» Passage shown:
Photo by John King, 1000ft, very close formation

WB's   CRICRI Construction over 6 yrs

In flight comfortable cruise, but high rate of fuel consumption at this setting







Selected Images

       

Photo by John King, 1000 ft, off the coast of Taranaki - shot July 11th 2010 


View any of  8 cricri videos at this site

Current Progress:  August Update:

Just back from a fantastic week at Oshkosh where Cricri were mostly abscent except for one mounted from the roof in the wearhouse store. Forums on electric powered flight were extremely popular, and many questions asked about the carbon fibre electric cricri being build by Airbus Industries as their "green" project. At present battery energy density the maximun flight time for an electric cricri is - by my calculations, 20 minutes, When the batteries store 350 watts/ Kg I will have an electric conversion on my drawing board.

Another short seamless flight today. I am slowly learning the intriguing flight characteristics of this little craft.

 Just recently aviation photographer guru (John King) arrived  to take some in flight photos of CRI for a forthcoming magazine publication. I have contributed a short piece on "building light". The photo shoot was just after dawn on a frosty morning from a Cessna 172 with the door off. He froze. I froze - but the in flight photos are supurb +++. To keep you checking this site I'll feed them in as the lead image - a fresh one every few weeks. You will not see better in flight photos of a Cricri. To see more - follow the 'Photos' tab above to 'John Kings Professional Photos'.

Latest edition on New Zealand Sport Flying.
For info, contact the editor (and Photographer) - John King via SAA web site.

Those that are sharp will notice the myriad of small changes on CRI over past six months - wheel pants converted to one piece, radio aerial underneath fuselage, props painted white, unpainted spinners, new turtledeck mid brace, and pilot wearing A grade ear muffs instead of a standard aviation headset (over the clarity aloft earpiece)
Wayne
July 11th






Typical Flight:  To outline a typical flight, after the aircraft is fueled to around 18 litres ( of 23 for a full tank) the aircraft is gentled pushed out of the hanger onto to grass berm. This gives a AUW of 370 lbs - close to MAUW of 375 lbs.

Preflight, I pay particular attention to tyre pressures, all visible fasteners, security of nose cone, and double check of wing pins and aileron attachments. I carefully check the canopy attachments, seat attachments and seat belt attachments. All these items are as light as could be - and any of these could fail with catastrophic consequences.

» Task set:
#1 How much fuel does the CriCri construction page say the aircraft carries for a typical flight?
#2 Reproduce the stretch of the CriCri construction page from "Selected Images" through "my drawing board.".

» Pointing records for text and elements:
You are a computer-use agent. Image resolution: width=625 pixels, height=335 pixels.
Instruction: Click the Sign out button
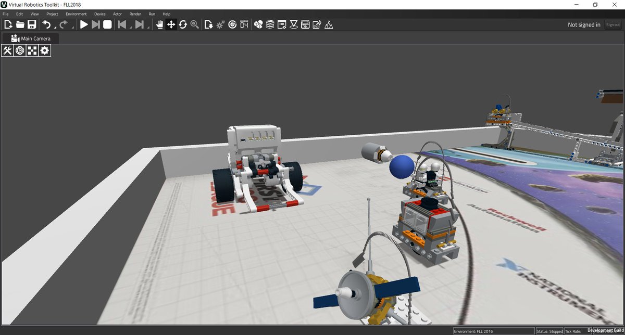tap(613, 24)
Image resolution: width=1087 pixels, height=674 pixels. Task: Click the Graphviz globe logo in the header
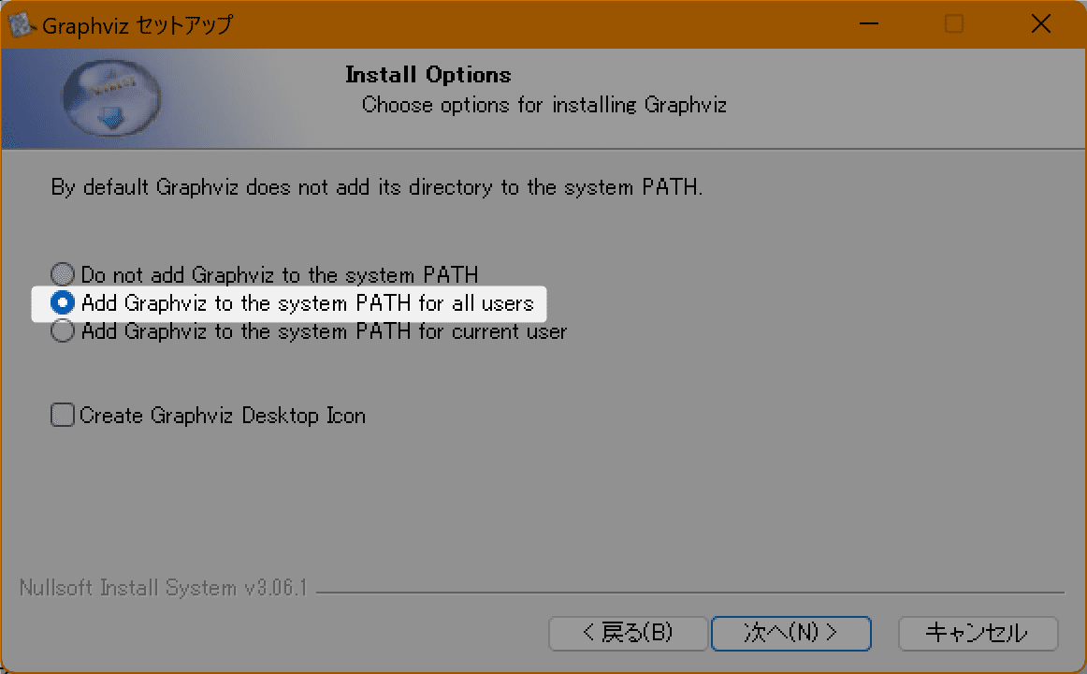111,97
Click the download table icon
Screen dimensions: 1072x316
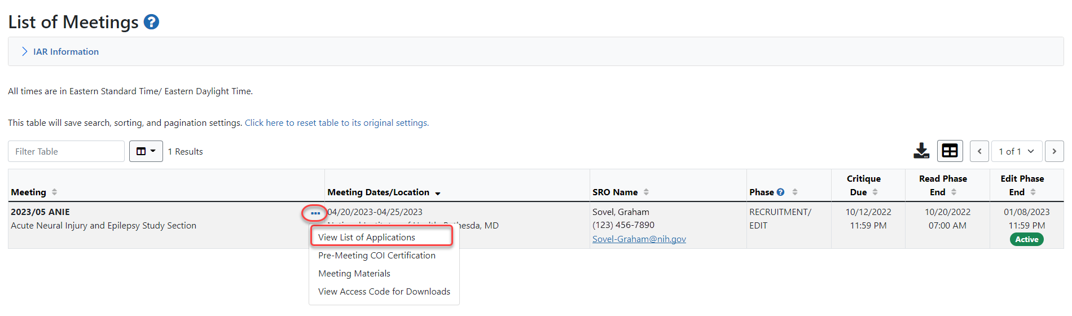[921, 151]
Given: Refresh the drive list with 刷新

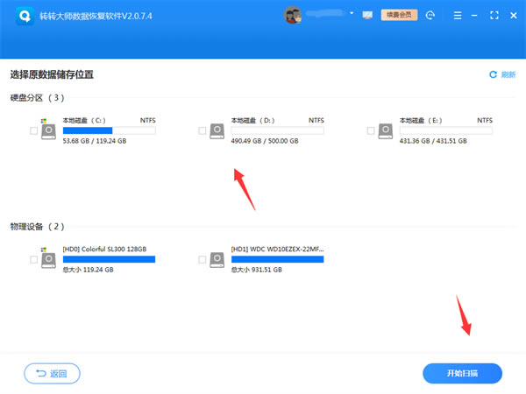Looking at the screenshot, I should [x=502, y=75].
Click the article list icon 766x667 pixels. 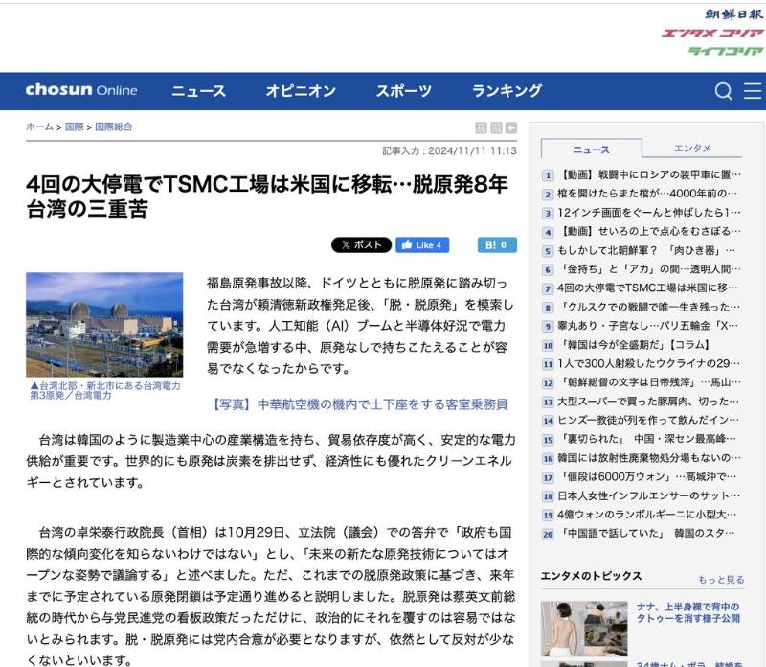(x=496, y=127)
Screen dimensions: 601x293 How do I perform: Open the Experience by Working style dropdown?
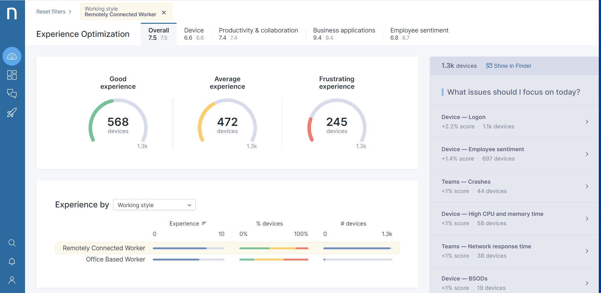click(154, 205)
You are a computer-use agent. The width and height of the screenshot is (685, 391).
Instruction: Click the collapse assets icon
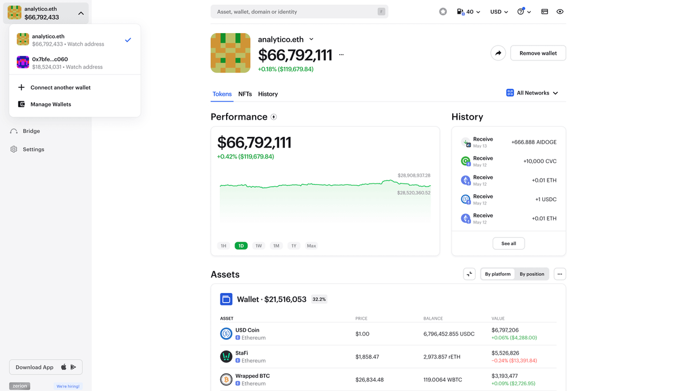469,274
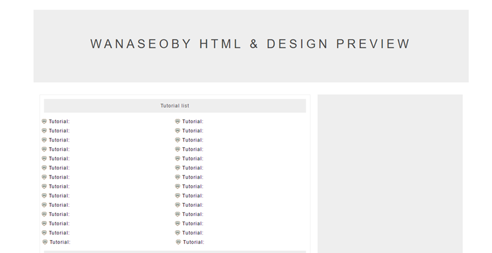492x253 pixels.
Task: Open the last Tutorial link in left column
Action: [x=60, y=242]
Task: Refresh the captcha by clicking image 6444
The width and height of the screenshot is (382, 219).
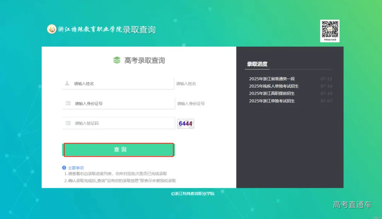Action: tap(185, 123)
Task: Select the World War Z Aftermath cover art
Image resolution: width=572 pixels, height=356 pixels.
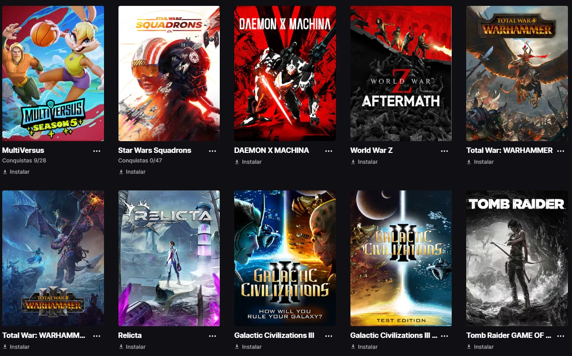Action: click(x=401, y=73)
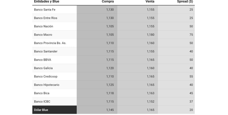Click the Entidades y Blue column header

coord(47,2)
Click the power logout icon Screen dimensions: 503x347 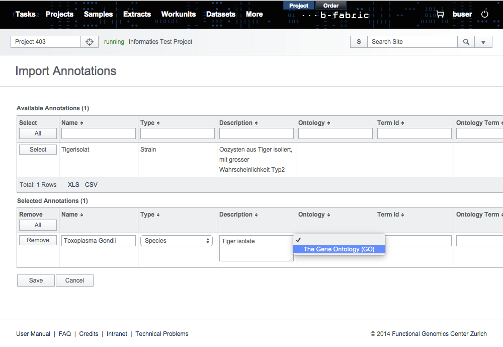[485, 14]
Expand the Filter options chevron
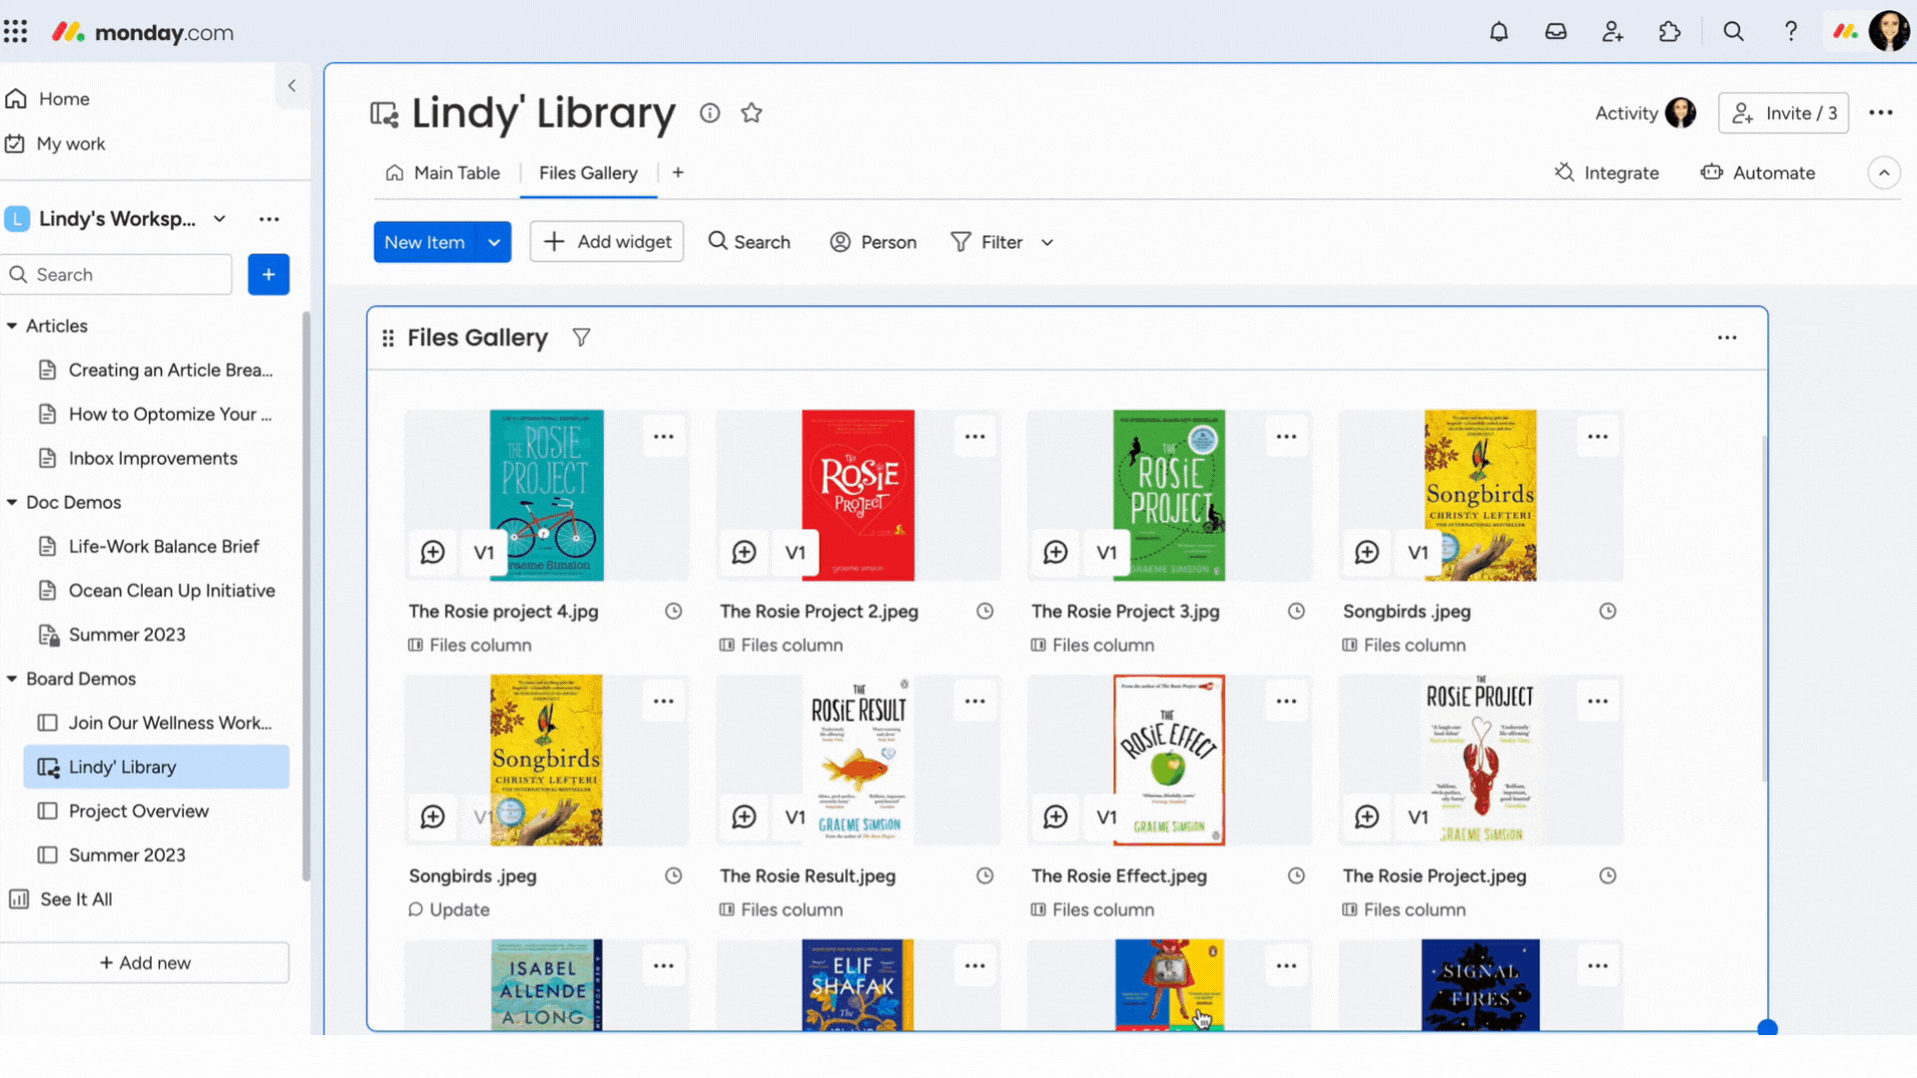Screen dimensions: 1917x1078 tap(1047, 243)
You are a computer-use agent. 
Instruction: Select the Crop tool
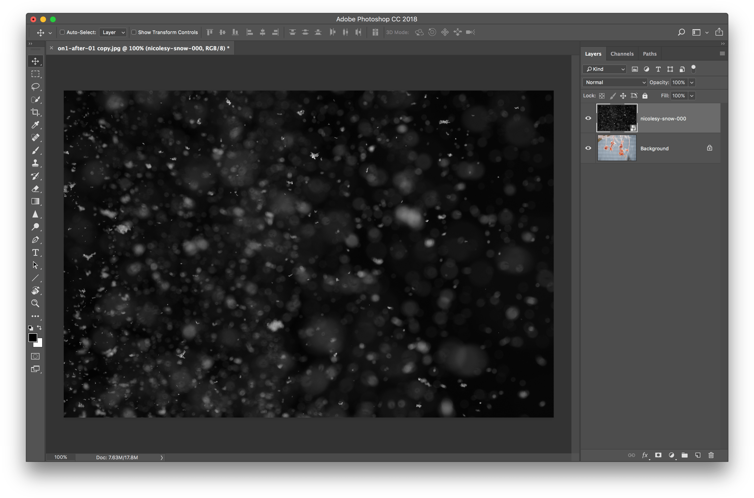point(35,112)
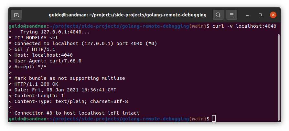The height and width of the screenshot is (131, 289).
Task: Close the terminal window
Action: pyautogui.click(x=273, y=15)
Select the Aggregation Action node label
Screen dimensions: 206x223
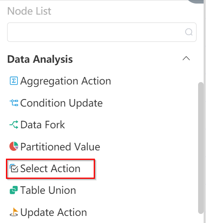pyautogui.click(x=66, y=81)
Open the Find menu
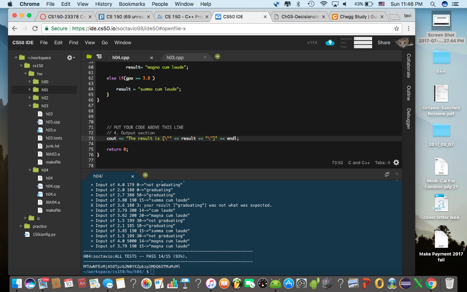The height and width of the screenshot is (292, 467). 73,42
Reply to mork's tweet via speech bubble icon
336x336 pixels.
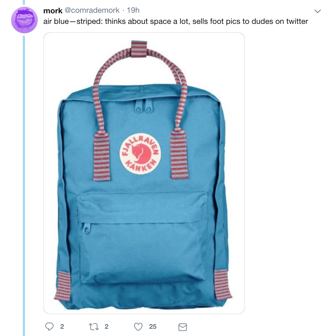[49, 327]
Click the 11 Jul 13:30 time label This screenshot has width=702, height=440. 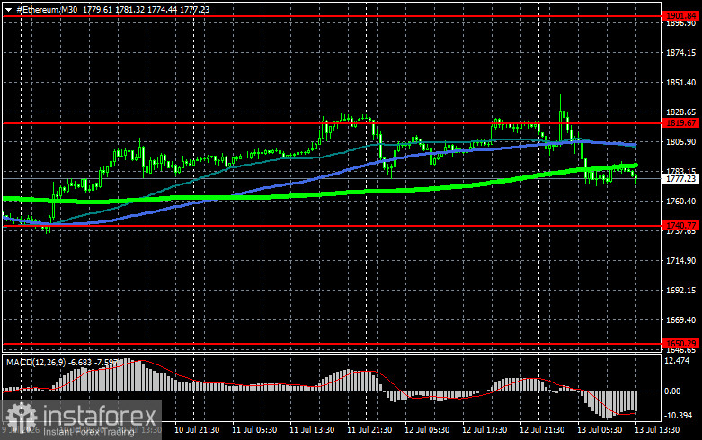point(312,430)
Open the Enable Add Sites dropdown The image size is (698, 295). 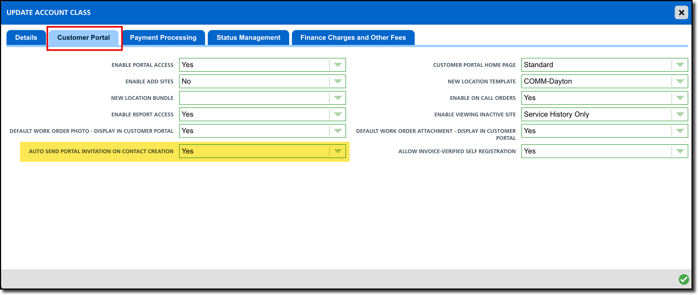point(338,81)
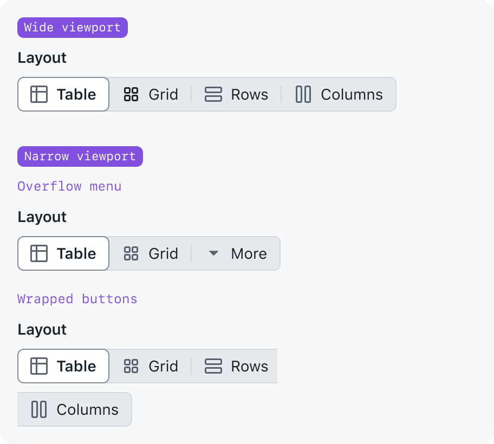Select Grid label in wide viewport control
494x444 pixels.
[163, 94]
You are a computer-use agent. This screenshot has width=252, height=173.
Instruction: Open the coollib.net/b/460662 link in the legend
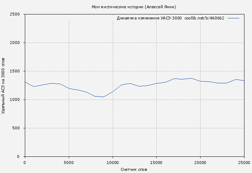204,18
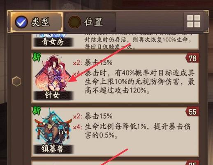The image size is (213, 165).
Task: Tap the 青女房 soul name banner
Action: pos(53,42)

» Answers:
#1 Around 18 liters, out of 23 for a full tank.

#2
Selected Images

       

Photo by John King, 1000 ft, off the coast of Taranaki - shot July 11th 2010 


View any of  8 cricri videos at this site

Current Progress:  August Update:

Just back from a fantastic week at Oshkosh where Cricri were mostly abscent except for one mounted from the roof in the wearhouse store. Forums on electric powered flight were extremely popular, and many questions asked about the carbon fibre electric cricri being build by Airbus Industries as their "green" project. At present battery energy density the maximun flight time for an electric cricri is - by my calculations, 20 minutes, When the batteries store 350 watts/ Kg I will have an electric conversion on my drawing board.